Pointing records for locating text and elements
begin

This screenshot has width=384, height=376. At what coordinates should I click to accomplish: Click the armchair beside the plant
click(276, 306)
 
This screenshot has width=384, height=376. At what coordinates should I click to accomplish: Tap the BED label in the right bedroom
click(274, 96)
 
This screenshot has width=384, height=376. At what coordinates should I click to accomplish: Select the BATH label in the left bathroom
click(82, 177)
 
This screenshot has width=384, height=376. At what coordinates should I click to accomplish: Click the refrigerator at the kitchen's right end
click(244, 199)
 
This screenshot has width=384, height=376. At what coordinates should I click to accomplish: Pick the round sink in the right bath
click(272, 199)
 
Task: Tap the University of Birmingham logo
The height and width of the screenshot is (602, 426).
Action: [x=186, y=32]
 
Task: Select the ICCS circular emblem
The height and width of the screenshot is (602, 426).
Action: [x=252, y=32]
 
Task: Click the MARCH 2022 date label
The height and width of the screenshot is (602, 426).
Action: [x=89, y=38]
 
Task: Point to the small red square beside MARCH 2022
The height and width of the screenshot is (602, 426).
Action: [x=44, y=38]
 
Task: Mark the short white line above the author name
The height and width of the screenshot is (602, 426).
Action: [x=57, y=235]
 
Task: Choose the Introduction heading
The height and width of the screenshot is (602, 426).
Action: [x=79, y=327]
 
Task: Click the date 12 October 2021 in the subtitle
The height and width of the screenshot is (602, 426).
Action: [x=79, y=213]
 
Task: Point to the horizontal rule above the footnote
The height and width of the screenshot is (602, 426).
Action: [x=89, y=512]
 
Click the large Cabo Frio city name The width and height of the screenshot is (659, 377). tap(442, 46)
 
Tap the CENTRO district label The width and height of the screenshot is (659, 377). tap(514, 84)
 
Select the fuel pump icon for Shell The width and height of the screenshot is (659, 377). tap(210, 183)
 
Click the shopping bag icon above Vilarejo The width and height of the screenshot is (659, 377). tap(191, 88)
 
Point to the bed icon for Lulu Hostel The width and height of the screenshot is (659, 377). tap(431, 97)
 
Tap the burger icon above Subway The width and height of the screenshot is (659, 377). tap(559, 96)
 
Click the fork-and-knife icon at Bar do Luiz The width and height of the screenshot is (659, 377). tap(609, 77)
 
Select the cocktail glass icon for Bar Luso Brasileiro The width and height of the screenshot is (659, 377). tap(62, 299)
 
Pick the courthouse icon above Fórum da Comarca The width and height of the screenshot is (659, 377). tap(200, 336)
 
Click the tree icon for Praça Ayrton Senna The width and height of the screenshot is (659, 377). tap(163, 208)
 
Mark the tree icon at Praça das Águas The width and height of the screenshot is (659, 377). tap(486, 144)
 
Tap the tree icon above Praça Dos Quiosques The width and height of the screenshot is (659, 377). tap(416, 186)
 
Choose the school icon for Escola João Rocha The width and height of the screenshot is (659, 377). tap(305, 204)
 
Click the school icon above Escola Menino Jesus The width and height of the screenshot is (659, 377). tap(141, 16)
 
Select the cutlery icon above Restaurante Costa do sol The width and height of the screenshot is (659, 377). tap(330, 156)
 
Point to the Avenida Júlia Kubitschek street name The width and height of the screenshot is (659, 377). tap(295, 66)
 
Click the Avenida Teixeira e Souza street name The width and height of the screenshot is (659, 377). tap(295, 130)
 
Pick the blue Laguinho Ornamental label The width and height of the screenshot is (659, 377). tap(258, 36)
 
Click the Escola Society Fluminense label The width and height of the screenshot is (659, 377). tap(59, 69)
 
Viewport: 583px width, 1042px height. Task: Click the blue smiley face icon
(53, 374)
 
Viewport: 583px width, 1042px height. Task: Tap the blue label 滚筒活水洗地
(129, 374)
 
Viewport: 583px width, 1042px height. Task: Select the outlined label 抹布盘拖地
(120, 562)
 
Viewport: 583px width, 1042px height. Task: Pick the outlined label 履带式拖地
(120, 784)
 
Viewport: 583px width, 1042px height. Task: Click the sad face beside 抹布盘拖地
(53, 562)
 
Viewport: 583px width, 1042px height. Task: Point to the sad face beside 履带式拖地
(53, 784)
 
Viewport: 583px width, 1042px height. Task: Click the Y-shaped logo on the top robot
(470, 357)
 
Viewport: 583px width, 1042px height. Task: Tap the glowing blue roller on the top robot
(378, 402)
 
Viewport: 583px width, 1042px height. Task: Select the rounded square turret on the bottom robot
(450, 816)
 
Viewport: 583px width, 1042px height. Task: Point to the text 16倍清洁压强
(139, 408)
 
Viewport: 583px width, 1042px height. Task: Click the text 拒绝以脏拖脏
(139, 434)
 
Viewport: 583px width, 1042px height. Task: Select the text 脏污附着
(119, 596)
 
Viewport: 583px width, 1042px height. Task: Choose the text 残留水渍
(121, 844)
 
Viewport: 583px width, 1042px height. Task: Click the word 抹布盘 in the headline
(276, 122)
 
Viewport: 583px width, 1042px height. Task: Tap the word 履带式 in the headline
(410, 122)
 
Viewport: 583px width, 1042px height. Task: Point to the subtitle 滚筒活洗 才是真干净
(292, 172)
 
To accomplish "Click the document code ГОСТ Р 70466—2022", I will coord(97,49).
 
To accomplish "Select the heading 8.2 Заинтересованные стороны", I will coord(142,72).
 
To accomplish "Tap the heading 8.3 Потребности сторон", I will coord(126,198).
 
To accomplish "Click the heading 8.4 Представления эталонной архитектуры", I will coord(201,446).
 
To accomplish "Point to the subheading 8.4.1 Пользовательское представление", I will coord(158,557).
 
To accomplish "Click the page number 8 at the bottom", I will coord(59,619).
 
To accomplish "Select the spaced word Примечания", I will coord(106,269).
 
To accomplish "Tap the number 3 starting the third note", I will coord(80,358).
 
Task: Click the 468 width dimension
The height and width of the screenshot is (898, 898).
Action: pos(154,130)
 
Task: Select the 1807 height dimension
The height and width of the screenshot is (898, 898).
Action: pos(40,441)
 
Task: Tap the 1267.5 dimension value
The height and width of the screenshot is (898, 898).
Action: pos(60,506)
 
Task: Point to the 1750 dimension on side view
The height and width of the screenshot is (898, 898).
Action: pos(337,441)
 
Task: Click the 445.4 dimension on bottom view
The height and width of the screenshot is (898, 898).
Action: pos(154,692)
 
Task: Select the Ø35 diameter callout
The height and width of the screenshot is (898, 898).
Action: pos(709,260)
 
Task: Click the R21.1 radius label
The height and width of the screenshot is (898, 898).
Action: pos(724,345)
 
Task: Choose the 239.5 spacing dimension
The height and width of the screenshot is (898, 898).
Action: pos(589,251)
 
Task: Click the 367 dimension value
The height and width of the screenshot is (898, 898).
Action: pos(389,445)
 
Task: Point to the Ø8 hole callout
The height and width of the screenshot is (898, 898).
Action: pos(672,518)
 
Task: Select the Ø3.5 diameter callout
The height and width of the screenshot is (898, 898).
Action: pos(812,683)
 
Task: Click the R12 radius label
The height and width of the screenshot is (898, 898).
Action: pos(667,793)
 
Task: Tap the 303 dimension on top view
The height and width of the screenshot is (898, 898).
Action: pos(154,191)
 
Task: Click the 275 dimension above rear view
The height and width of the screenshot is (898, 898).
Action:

end

Could you write out the part of the records that opens with the line containing "Task: Point to the 1750" and closes with the line containing "Action: pos(812,683)", keeping every line including the requests, but with each coordinate in the answers shifted up by 36?

Task: Point to the 1750 dimension on side view
The height and width of the screenshot is (898, 898).
Action: pos(373,477)
 
Task: Click the 445.4 dimension on bottom view
The height and width of the screenshot is (898, 898).
Action: pos(190,728)
 
Task: Select the Ø35 diameter callout
The height and width of the screenshot is (898, 898).
Action: pos(745,296)
 
Task: Click the R21.1 radius label
The height and width of the screenshot is (898, 898).
Action: pos(760,381)
 
Task: Choose the 239.5 spacing dimension
The height and width of the screenshot is (898, 898).
Action: pos(625,287)
 
Task: Click the 367 dimension value
The height and width of the screenshot is (898, 898).
Action: pos(425,481)
 
Task: Point to the Ø8 hole callout
The height and width of the screenshot is (898, 898).
Action: pos(708,554)
 
Task: Select the Ø3.5 diameter callout
The height and width of the screenshot is (898, 898).
Action: pos(848,719)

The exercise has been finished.